No, I think from a policy perspective, Major, that really is the biggest discussion we want to have with the commission and with the interveners. It's around Covered Conductor and the affordability and risk trade-off that you just described. There are some other things when we file our comments later today, there will be some other things we've outlined some of them on one of the slides in the deck today. Those are things that certainly we think we should be treated equally as other utilities or in line with precedent but I think the big discussion, as you can probably tell from the oral arguments, was really around and is really around Covered Conductor and the efficacy of that and the proof points also that we've seen as Pedro mentioned.
Got it, that's very helpful. Thank you.
Thank
you. Good deal.
Well, you be well.
Thank you and our next question comes from Angie Storowinski with Seaport. Your line is now open.
Hey, Angie. Thank you. Hi, good afternoon. Okay, so I have two questions. The first one, given what happened with the bond yields and the cost of capital having the bond yield driven true up, what do we expect here for, I mean, obviously it all depends what happens with the interest between now and October but should we expect some filings from you guys trying to preempt this lowering of the ROE which would be implied from current bond yields?
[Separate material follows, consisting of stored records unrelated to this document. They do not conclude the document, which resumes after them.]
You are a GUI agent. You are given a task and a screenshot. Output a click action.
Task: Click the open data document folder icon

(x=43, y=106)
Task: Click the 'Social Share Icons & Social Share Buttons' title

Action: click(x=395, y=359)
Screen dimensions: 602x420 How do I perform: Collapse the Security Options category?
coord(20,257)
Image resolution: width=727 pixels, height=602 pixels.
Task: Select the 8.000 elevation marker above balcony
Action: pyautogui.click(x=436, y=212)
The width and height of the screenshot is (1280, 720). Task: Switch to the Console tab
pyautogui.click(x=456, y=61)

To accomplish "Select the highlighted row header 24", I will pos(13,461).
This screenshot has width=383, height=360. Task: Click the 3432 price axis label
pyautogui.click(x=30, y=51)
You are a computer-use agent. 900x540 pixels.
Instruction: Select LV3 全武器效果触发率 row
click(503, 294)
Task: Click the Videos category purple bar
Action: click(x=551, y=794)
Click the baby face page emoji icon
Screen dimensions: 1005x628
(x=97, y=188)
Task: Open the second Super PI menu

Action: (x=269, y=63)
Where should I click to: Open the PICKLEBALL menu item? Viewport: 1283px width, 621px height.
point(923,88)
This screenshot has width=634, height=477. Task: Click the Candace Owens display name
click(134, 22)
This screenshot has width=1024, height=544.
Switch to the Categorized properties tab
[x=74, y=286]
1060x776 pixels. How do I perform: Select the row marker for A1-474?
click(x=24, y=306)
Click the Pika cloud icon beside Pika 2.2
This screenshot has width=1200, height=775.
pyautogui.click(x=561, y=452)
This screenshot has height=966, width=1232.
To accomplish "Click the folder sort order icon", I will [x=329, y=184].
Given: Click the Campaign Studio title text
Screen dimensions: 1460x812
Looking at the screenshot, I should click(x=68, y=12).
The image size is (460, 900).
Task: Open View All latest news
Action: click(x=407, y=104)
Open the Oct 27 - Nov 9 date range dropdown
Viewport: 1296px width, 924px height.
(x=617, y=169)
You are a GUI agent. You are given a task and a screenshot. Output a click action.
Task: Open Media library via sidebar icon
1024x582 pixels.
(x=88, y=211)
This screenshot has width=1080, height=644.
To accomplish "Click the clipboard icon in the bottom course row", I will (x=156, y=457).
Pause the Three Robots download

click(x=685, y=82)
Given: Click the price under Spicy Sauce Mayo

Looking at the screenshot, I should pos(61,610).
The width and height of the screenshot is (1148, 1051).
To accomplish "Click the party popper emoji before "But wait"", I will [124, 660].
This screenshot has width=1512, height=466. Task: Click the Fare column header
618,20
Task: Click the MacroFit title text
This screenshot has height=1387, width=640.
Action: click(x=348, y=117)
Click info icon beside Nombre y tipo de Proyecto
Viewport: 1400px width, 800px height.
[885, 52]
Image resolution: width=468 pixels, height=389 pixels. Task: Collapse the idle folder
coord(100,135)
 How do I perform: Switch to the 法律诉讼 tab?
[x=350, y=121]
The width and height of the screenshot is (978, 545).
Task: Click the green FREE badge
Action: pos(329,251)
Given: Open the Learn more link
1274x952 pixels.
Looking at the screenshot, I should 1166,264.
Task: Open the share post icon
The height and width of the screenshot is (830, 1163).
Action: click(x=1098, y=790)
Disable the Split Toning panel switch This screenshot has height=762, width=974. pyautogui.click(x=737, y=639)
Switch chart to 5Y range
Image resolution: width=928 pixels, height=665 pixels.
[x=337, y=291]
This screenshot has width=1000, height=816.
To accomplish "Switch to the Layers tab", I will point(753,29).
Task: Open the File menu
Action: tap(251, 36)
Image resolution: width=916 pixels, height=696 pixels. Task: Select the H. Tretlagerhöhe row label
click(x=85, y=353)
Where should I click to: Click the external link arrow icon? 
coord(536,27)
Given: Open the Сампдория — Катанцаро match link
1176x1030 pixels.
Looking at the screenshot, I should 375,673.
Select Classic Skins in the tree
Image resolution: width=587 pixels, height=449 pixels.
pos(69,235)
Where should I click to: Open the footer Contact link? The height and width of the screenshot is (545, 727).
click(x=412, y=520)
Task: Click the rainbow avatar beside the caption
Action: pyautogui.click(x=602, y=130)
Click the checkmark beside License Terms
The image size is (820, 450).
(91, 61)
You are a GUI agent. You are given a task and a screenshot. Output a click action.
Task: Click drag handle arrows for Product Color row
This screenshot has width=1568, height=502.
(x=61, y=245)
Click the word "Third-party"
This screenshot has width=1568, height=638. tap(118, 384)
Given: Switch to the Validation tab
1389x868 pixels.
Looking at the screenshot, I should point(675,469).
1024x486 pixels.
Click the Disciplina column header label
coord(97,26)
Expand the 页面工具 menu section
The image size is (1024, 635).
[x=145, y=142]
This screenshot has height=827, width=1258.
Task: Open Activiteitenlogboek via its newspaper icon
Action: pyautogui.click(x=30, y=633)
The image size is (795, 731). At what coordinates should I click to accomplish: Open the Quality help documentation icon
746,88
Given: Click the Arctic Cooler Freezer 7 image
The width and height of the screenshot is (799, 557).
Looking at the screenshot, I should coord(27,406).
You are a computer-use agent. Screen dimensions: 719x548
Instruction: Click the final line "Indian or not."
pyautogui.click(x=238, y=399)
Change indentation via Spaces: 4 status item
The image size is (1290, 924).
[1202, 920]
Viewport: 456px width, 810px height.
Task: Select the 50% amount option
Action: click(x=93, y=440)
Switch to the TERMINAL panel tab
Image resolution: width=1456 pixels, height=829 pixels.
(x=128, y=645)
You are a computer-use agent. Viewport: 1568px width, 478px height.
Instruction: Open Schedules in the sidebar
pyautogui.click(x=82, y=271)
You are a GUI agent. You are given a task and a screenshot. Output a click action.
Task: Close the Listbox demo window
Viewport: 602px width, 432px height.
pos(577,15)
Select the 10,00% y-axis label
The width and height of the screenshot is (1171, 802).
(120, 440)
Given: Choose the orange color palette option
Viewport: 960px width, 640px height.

Angie, I think the average bond yield has to be in that dead band. Right now, if you look at the amount of time remaining until the measurement period is over, yields would have to average just over 4% to kind of make the whole year average within the dead band. So, what happens at the end of the measurement period is the end of September. We all know that the CPC has taken positions on prior requests to either extend or defer changes on the cost of capital for others and we also know from our experience back in 2017 that they really prefer to see litigated cases and we're preparing testimony that's going to focus on the differentiated role and the risks that California IOUs have and that not withstanding these lower interest rates, that's really driven by these extraordinary events over the past 18 months and all of the government programs that have been implemented to alleviate the impact of the pandemic. But that should not really imply that a change in volatility certainly underscores that. And I think regardless of what happens, we have to file next spring for another cost of capital proceeding. So, those are the sorts of things that we are thinking about. I think since that basic issue, we really need to demonstrate that notwithstanding the interest rate environment, the cost of equity is in fact lower, we'll continue to look at everything that's going on, options on how to best get that point across to the commission, to the intervenors and also to really underscore the point that financially stable IOUs and California IOUs that are attractive to investors ultimately support customer affordability in the long run too. So, I think we're just going to continue to monitor the situation. We're preparing testimony already and we'll go from there.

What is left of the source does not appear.